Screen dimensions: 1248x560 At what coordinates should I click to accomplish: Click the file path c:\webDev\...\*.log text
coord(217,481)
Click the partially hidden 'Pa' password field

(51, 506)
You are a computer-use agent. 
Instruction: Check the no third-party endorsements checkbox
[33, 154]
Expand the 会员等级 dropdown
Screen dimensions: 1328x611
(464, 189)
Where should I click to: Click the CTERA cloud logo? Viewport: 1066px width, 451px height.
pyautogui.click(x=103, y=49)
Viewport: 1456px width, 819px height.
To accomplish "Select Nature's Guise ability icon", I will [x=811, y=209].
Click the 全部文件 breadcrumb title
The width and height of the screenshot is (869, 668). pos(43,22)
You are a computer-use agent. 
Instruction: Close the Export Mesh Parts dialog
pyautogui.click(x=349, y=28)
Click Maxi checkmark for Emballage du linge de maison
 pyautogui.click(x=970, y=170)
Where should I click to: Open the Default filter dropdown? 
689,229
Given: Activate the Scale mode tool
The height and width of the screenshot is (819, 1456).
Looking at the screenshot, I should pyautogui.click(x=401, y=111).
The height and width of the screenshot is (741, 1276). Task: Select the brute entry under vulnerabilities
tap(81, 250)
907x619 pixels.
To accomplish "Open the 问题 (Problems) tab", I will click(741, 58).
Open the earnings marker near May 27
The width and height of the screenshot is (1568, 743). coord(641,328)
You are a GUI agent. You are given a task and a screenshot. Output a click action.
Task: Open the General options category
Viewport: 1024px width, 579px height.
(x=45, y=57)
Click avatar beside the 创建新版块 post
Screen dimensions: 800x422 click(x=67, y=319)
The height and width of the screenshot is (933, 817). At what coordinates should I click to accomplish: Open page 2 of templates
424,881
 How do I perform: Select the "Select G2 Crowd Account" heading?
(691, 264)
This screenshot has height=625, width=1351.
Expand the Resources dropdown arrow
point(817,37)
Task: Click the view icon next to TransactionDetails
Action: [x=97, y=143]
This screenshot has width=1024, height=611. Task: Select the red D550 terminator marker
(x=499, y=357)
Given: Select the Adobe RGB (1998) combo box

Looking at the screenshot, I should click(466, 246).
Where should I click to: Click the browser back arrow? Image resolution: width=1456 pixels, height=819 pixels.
———
Starting at the line containing "The height and width of the screenshot is (741, 1276)." and ending with the line containing "The width and height of the screenshot is (1568, 743).", write out those lines again with "earnings marker" swapped for "dividend marker" and nothing else altered.

The height and width of the screenshot is (741, 1276). Task: Select the brute entry under vulnerabilities
tap(81, 250)
907x619 pixels.
To accomplish "Open the 问题 (Problems) tab", I will click(741, 58).
Open the dividend marker near May 27
The width and height of the screenshot is (1568, 743). coord(641,328)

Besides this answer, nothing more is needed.